## start PROVIDED INFORMATION

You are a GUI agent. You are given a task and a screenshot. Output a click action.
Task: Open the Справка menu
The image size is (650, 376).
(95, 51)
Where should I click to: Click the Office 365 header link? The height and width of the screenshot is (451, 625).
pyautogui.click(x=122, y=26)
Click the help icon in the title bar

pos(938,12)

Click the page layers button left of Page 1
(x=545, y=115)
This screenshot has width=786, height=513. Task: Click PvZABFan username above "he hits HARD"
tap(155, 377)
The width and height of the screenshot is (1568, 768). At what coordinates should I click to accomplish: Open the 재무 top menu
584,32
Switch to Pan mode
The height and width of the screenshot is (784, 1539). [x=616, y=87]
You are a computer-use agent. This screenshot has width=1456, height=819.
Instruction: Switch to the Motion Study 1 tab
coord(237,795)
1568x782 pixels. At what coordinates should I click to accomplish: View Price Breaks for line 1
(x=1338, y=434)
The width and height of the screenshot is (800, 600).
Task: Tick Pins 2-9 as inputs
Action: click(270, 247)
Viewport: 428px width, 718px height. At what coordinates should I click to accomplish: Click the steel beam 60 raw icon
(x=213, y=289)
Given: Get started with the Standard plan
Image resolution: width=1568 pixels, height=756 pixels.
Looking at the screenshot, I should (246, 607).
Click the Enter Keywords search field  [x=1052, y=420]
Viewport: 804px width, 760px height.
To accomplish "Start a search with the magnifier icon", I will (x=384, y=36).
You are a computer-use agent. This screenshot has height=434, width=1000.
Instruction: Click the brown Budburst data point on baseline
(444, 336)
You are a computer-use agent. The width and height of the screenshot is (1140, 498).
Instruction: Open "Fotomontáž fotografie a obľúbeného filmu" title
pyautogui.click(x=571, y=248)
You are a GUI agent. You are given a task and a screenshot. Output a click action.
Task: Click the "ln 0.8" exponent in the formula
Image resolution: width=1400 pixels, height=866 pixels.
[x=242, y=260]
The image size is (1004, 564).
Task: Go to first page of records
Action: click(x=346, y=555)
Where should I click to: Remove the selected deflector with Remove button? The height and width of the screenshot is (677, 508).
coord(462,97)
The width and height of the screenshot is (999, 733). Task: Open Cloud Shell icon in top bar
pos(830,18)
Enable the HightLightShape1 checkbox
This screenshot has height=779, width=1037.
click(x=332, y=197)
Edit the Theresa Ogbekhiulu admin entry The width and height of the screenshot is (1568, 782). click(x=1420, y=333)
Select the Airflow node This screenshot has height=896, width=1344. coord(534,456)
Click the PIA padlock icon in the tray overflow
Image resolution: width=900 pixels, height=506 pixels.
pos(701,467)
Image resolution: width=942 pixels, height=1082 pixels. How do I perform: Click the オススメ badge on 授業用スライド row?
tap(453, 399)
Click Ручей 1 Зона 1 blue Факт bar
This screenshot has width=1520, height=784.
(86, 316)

## end PROVIDED INFORMATION

> **AIM**:
Copy out the entries from the line that contains "The width and height of the screenshot is (1568, 768)." through the line that contains "The height and width of the screenshot is (784, 1539).", keeping every character as it stands, and include both of those lines.

> **EXPECTED ANSWER**:
The width and height of the screenshot is (1568, 768). At what coordinates should I click to accomplish: Open the 재무 top menu
584,32
Switch to Pan mode
The height and width of the screenshot is (784, 1539). [x=616, y=87]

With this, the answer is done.